Salmonella enterica: a surprisingly well-adapted intracellular lifestyle

Abstract

The infectious intracellular lifestyle of Salmonella enterica relies on the adaptation to nutritional conditions within the Salmonella-containing vacuole (SCV) in host cells. We summarize latest results on metabolic requirements for Salmonella during infection. This includes intracellular phenotypes of mutant strains based on metabolic modeling and experimental tests, isotopolog profiling using (13)C-compounds in intracellular Salmonella, and complementation of metabolic defects for attenuated mutant strains towards a comprehensive understanding of the metabolic requirements of the intracellular lifestyle of Salmonella. Helpful for this are also genomic comparisons. We outline further recent studies and which analyses of intracellular phenotypes and improved metabolic simulations were done and comment on technical required steps as well as progress involved in the iterative refinement of metabolic flux models, analyses of mutant phenotypes, and isotopolog analyses. Salmonella lifestyle is well-adapted to the SCV and its specific metabolic requirements. Salmonella metabolism adapts rapidly to SCV conditions, the metabolic generalist Salmonella is quite successful in host infection.

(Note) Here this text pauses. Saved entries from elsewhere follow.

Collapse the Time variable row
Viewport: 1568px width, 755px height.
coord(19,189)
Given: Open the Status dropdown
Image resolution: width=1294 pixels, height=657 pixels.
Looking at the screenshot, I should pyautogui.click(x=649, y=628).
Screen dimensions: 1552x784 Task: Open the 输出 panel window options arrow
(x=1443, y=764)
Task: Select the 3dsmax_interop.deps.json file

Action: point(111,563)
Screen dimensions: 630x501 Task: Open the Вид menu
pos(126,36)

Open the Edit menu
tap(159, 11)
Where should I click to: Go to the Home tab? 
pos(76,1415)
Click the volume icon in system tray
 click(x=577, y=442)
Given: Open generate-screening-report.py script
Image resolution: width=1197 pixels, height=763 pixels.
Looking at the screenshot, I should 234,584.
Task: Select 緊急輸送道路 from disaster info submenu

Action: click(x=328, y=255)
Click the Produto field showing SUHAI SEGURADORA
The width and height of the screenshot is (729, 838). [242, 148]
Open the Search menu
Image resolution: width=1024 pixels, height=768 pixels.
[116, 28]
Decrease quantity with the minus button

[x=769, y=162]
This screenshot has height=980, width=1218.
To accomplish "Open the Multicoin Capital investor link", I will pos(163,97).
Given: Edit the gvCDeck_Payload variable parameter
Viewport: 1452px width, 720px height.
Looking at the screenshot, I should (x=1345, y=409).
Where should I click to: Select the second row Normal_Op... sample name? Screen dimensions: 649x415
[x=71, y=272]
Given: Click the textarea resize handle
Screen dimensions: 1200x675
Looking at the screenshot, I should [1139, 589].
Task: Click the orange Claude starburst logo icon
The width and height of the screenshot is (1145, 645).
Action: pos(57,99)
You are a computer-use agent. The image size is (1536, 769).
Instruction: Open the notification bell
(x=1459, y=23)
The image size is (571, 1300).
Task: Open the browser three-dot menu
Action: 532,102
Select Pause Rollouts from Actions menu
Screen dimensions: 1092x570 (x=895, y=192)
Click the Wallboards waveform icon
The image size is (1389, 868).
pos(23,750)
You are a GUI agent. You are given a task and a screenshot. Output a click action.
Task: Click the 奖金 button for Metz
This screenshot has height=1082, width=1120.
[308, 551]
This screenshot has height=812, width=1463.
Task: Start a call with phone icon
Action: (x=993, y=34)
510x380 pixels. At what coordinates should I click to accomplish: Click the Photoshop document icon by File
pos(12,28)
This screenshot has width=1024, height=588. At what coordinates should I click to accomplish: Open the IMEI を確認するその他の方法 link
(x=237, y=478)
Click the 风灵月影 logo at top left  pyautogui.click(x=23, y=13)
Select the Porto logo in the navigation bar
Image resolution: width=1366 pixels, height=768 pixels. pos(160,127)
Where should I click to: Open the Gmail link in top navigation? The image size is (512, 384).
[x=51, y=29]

Keywords: Salmonella-containing vacuole; metabolism; regulation; virulence.

FIGURE 1

Intracellular lifestyle of Salmonella. Salmonella is taken up by host cells either by Salmonella-induced invasion (T3SS-1 triggered macropinocytosis) or via phagocytosis. By translocating effector proteins via the T3SS-2 into the host cell, the SCV undergoes an altered maturation process characterized by specific endosomal markers. The onset of Salmonella-induced filaments (SIFs) formation coincides with the start of Salmonella replication between 4 and 6 h after infection. SIFs develop on a microtubule scaffold.

FIGURE 2

Principles of isotopolog profiling with labeled [U-¹³C₆] glucose. The fate of labeled glucose via different metabolic routes can be followed by isotopolog profiling in analyzing resulting metabolites or products (in this case amino acids). An example is given for the biosynthetic routes of the two aspartate isotopologs ¹³C₂-aspartate and ¹³C₃-aspartate (represented by orange and blue arrows, respectively) and the origin of a ¹³C₃-alanine. Isotopolog studies are described in Eisenreich et al. (2006), Eylert et al. (2008), and Eylert et al. (2010). ¹³C-atoms are marked in red and indicated by an asterisk.

FIGURE 3

Activity of nutrient transport systems in various host habitats colonized by Salmonella. Transporter gene expression and carbon source usage is exemplified according to Hautefort et al. (2008), Eisenreich et al. (2010), and Harvey et al. (2011). During the colonization of the intestine, Salmonella first resides in the cecal lumen (bottom left), then attaches to the mucosal layer (bottom right) until it invades macrophages and epithelial cells forming the SCV (upper part). Transporter proteins differentially expressed in the specific niches are represented as small ovals with transported metabolites at the outside of the Salmonella cell (central oval) and gene names on the inside. Carbon sources suggested according to literature are illustrated as gray boxes. Salmonella genome information is according to McClelland et al. (2001).

FIGURE 4

Salmonella central carbon metabolism. Shown are genes and enzymes of the central carbon metabolism covering glycolysis, PPP, KDPG/Entner–Doudoroff pathway, oxidative carboxylation, TCA cycle, and anaplerotic reactions. Boxes represent metabolites, arrows indicate enzyme reactions. Metabolites and enzymes are colored according to the color of their pathway name. Arrows are directed according flux direction under glucose metabolism but may vary under different conditions. Detailed information on importance of the illustrated pathways in intracellular infection is outlined in the text including behavior of an array of different enzyme mutations. 1,3pg, 1,3-bisphospho-D-glycerate; 2pg, 2-phospho-D-glycerate; 3pg, 3-phospho-D-glycerate; 6pg, 6-phospho-D-gluconate; αkg, α-ketoglutarate; ac-coa, acetyl-CoA; cit, citrate; dhap, dihydroxyacetone phosphate; e4p, D-erythrose-4-phosphate; f1,6bp, fructose-1,6-bisphosphate; f6p, D-fructose-6-phosphate; fum, fumarate; gap, D-glyceraldehyde-3-phosphate; glyox, glyoxylate; icit, isocitrate; kdpg, 2-dehydro-3-deoxy-D-gluconate-6-phosphate; mal, (S)-malate; mg, methylglyoxal; oaa, oxaloacetate; pep, phosphoenolpyruvate; pyr, pyruvate; r5p, D-ribose-5-phosphate; ru5p, D-ribulose-5-phosphate; s7p, D-sedoheptulose-7-phosphate; suc, succinate; suc-coa, succinyl-CoA; x5p, D-xylulose-5-phosphate.